►

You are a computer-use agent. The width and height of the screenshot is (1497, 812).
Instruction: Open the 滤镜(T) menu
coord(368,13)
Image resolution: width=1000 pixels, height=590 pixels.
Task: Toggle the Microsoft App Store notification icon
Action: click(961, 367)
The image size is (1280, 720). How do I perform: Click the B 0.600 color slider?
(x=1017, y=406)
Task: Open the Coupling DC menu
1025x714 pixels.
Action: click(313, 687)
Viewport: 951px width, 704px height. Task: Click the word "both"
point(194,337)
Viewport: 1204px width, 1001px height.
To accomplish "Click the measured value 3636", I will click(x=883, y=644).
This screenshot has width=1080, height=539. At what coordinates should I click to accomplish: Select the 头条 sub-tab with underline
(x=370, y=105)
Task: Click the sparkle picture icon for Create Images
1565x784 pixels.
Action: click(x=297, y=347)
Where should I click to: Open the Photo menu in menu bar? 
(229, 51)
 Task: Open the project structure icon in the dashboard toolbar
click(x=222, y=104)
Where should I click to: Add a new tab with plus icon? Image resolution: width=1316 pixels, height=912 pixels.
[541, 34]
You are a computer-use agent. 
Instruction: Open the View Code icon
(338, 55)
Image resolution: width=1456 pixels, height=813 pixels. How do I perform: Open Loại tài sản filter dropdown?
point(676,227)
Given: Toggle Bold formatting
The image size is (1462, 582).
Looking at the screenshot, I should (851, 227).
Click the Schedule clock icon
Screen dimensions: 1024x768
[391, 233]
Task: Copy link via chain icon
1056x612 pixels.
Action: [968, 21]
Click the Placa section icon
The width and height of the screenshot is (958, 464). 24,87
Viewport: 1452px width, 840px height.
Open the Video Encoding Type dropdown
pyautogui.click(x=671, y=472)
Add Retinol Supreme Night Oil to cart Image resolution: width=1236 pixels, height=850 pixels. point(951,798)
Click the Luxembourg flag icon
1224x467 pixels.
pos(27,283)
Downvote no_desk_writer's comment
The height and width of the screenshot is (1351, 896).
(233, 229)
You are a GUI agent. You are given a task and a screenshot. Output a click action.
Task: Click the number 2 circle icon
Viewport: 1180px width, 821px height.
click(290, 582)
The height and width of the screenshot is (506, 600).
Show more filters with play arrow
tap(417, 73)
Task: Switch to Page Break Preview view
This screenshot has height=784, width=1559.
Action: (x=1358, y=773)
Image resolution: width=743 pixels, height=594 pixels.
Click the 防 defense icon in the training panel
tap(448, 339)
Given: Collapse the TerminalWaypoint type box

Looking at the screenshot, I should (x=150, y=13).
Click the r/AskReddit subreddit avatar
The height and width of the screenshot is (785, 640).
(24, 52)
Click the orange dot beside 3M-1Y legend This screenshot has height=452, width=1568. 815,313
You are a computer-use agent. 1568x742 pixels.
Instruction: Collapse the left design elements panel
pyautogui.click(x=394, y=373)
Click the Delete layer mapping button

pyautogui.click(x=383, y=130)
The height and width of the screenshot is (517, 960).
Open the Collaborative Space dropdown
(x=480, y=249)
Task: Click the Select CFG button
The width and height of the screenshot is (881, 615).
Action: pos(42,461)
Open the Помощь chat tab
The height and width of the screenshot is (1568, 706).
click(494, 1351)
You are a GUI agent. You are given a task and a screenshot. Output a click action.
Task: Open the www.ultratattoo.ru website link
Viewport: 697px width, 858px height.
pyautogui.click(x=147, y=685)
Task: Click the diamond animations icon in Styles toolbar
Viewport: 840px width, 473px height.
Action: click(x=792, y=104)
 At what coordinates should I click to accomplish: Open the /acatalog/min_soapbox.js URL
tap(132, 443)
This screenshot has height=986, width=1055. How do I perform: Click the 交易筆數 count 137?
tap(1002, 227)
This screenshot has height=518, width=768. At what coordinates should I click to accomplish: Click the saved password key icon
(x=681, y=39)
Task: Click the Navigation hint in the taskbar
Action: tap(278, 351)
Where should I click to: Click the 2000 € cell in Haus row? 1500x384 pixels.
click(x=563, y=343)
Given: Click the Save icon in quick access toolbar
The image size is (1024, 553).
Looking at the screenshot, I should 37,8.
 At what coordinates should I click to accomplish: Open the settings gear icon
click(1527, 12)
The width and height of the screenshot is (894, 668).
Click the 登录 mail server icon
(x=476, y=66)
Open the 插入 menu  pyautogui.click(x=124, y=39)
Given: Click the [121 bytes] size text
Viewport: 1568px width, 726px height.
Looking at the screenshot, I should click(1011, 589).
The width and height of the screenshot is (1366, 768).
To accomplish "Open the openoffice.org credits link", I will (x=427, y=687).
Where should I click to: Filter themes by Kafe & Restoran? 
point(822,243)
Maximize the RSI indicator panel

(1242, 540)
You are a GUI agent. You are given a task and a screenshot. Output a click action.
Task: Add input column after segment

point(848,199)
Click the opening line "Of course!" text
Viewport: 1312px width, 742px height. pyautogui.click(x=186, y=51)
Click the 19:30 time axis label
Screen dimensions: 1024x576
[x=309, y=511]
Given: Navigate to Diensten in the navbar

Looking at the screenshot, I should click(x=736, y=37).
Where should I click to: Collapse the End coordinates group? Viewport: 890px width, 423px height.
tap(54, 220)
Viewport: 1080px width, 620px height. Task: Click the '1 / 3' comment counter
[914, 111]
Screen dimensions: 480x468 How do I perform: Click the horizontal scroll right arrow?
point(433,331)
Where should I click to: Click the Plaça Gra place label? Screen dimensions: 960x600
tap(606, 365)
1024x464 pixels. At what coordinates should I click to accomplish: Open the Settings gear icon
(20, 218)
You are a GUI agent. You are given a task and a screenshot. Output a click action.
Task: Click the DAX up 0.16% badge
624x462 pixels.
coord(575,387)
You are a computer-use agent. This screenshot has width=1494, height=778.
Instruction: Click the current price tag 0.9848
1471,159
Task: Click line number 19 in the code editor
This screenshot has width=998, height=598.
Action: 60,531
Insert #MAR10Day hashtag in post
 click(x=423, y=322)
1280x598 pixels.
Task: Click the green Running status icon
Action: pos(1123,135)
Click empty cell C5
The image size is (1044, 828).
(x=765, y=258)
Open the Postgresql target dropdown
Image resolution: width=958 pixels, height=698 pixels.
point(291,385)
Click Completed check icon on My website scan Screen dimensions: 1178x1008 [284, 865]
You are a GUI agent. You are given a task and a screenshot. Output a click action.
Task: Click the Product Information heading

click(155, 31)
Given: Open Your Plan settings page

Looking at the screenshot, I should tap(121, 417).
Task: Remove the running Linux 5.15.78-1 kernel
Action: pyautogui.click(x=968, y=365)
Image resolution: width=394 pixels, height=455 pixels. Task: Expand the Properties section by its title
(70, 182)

◄

EXERCISE DETAILS: Only the lines from the one containing "Given: Open Your Plan settings page" through the last line of the records are to be set down, exactly as they appear.

ANSWER TO THIS EXERCISE:
Given: Open Your Plan settings page

Looking at the screenshot, I should tap(121, 417).
Task: Remove the running Linux 5.15.78-1 kernel
Action: pyautogui.click(x=968, y=365)
Image resolution: width=394 pixels, height=455 pixels. Task: Expand the Properties section by its title
(70, 182)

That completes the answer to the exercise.